When I started this blog about a month ago, I expected to delve into those things in popular culture that I inexplicably like; however, I didn’t expect to get personal this quickly.

Lisa Loeb & Nine Stories’ “Stay (I Missed You)” came out in the summer of 1994 on the soundtrack to Reality Bites (a film that is my go-to film for any day which I have off from work and nothing to do — “Stay” plays over the closing credits) and hit #1 for a few weeks in August, when both the song and the video, which features Loeb walking around an empty apartment while emoting the lyrics, were more or less inescapable.

This wasn’t a song I was supposed to admit to liking.  I had spent the majority of my high school career trying to fit in with my friends’ love of heavy metal–in fact, at least a few of my friends from high school are still hard core Metallica fans.  I owned just about every Metallica album up to that point, plus had B-sides and rarities on mix tapes made from imports that my friend Brendan had spent an inordinate amount of money on at Middle Earth Records in the Oakdale shopping center.
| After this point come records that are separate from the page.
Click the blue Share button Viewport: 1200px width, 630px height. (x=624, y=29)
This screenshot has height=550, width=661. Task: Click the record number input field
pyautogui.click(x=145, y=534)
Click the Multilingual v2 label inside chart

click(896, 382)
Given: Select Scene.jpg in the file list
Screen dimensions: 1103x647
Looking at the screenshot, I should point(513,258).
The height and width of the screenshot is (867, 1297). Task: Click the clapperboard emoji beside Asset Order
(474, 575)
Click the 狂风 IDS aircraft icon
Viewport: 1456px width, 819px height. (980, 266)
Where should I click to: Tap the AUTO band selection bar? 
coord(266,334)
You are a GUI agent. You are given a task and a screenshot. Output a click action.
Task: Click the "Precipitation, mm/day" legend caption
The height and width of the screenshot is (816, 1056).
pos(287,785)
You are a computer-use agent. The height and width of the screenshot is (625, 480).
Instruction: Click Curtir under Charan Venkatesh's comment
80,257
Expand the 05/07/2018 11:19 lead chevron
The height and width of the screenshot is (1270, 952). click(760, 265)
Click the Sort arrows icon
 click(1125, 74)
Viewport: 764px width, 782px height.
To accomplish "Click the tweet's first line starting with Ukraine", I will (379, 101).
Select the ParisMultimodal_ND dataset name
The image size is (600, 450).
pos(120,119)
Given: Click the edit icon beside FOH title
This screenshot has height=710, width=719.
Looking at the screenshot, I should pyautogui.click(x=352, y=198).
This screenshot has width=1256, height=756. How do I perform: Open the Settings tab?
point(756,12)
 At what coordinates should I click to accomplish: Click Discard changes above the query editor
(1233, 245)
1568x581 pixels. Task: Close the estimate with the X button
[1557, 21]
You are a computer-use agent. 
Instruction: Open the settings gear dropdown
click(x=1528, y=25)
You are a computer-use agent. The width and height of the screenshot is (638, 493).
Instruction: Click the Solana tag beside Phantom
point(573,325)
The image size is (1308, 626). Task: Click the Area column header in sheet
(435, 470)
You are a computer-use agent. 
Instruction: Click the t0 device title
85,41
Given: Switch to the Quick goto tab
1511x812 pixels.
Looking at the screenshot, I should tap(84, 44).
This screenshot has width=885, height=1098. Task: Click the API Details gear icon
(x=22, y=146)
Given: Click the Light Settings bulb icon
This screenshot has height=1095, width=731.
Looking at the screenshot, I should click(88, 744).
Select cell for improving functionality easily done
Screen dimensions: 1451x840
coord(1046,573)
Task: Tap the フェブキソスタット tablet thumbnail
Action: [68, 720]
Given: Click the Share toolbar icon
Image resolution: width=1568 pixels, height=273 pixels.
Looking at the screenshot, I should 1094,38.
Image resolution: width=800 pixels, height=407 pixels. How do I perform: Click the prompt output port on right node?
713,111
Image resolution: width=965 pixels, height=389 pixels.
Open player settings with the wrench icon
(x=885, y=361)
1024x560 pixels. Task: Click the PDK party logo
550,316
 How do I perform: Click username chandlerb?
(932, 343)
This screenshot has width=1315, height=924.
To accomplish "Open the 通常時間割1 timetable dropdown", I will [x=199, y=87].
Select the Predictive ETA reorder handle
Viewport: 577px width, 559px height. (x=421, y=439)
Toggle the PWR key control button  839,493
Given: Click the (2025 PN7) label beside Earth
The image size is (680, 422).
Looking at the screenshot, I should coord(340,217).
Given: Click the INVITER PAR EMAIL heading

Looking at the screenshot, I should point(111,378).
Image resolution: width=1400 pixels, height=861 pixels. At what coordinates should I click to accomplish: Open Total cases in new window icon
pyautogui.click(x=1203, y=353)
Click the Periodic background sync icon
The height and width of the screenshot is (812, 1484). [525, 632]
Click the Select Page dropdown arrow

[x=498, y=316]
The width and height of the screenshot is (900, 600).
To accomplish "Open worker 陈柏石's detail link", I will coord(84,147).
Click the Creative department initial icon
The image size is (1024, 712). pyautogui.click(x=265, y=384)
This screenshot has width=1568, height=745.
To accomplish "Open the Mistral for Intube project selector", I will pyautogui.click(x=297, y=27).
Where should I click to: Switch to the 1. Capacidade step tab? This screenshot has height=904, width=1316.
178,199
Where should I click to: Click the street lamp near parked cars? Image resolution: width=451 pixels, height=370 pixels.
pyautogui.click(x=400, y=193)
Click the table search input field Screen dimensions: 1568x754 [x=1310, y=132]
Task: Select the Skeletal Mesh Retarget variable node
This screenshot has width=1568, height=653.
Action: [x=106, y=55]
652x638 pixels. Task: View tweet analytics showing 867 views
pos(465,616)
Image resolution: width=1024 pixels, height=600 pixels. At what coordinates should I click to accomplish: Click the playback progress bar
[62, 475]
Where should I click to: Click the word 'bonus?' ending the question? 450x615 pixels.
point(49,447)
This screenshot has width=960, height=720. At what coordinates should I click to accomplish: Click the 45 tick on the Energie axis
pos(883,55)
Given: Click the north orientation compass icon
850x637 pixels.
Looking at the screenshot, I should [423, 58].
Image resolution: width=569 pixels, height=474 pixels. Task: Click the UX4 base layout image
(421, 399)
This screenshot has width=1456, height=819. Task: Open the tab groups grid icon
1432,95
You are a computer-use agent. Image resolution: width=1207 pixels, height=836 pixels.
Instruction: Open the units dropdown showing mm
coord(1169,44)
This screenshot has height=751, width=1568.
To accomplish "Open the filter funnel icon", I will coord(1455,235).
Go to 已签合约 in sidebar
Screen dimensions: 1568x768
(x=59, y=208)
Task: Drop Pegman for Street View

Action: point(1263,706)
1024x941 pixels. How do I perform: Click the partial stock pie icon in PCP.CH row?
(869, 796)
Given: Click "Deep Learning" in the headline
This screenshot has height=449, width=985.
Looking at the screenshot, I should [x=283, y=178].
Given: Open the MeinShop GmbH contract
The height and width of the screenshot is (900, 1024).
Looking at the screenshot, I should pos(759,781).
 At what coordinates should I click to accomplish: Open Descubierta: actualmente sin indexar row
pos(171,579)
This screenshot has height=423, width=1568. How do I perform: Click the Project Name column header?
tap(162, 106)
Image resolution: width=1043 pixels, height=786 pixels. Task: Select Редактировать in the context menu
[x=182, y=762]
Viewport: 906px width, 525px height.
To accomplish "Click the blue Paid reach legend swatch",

Needless to say, rolling up at anyone’s house with this song on my Walkman would have been a huge mistake, kind of like the time I left a Righteous Brothers cassette in and someone grabbed my Walkman out of my book bag, listened to it for a moment, and gave me a look that said, “What the fuck is this?”  But I’ve always had a love of music that wasn’t total aggro and didn’t threaten to blow out my eardrums with every single distortion guitar chord.